*** Opening Excerpted text ***

The Company has agreed to grant the Underwriters an over-allotment option to purchase up to an additional 15% of the Units at the Issue Price, exercisable in whole or in part, at any time on or prior to the date that is 30 days following the closing of the Offering. If this option is exercised in full, an additional $2,250,000 will be raised pursuant to the Offering and the aggregate proceeds of the Offering will be $17,250,000.
Each Unit will be comprised of one common share of the Company (a “Common Share”) and one-half of one Common Share purchase warrant (each whole warrant a “Warrant”). Each Warrant shall entitle the holder thereof to purchase one Common Share at an exercise price of $2.90, for a period of 24 months following the closing of the Offering. If, following the closing of the Offering, the volume weighted average price of the Common Shares on the TSX Venture Exchange is equal to or greater than $4.20 for any 20 consecutive trading days, the Company may, upon providing written notice to the holders of Warrants, accelerate the expiry date of the Warrants to the date that is 30 days following the date of such written notice.
As consideration for its services, the Underwriters will receive a cash commission equal to 6% of the gross proceeds of the Offering. The Company will also issue to the Underwriters compensation warrants in an amount equal to 3% of the number of Units issued pursuant to the Offering. Each compensation warrant will be exercisable into one Unit at the Issue Price, for a period of 24 months following the closing of the Offering.
The Company intends to use the net proceeds of the Offering for working capital, general corporate purposes and to position itself to expand production capacity within its recently announced existing 14-acre greenhouse footprint. For more about the expansion, read here.

*** Closing Excerpted text ***

Work instructions — Rewrite the offering terms starting with "As consideration for" and going on through "expansion, read here.", replacing "cash commission" with "cash fee". The listing that follows is taken from a different source than the offering terms above.

*** Opening Supplied entries ***

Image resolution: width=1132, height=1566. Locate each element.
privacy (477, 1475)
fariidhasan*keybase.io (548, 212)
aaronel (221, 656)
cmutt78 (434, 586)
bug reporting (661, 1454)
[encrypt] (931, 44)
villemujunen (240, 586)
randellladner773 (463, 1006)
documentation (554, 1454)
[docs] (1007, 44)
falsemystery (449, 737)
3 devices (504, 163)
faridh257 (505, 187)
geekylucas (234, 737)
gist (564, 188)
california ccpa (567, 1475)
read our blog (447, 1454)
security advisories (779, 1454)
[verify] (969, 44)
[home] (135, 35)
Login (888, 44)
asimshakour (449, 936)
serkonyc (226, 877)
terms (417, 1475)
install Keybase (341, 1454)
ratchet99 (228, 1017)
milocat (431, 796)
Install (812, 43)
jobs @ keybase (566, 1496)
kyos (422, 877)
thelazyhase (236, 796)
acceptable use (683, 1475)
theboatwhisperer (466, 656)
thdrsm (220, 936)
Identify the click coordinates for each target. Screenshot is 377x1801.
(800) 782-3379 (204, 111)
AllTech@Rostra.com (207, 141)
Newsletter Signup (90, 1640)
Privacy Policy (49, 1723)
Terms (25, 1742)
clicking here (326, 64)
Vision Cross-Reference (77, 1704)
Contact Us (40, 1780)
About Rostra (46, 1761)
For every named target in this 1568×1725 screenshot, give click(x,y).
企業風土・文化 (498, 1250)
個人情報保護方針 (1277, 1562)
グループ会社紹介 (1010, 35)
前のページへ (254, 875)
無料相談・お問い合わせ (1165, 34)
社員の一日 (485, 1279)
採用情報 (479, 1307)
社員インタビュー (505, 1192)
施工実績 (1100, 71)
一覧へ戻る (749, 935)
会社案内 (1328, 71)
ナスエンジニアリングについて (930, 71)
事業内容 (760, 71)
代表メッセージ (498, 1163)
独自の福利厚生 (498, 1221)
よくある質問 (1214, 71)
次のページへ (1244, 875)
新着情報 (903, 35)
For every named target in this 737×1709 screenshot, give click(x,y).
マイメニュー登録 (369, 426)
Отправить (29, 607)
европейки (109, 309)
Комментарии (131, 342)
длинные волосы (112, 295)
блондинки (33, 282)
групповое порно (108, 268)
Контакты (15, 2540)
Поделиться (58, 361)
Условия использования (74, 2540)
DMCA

*** Closing Supplied entries ***

Written response —
As consideration for its services, the Underwriters will receive a cash fee equal to 6% of the gross proceeds of the Offering. The Company will also issue to the Underwriters compensation warrants in an amount equal to 3% of the number of Units issued pursuant to the Offering. Each compensation warrant will be exercisable into one Unit at the Issue Price, for a period of 24 months following the closing of the Offering.
The Company intends to use the net proceeds of the Offering for working capital, general corporate purposes and to position itself to expand production capacity within its recently announced existing 14-acre greenhouse footprint. For more about the expansion, read here.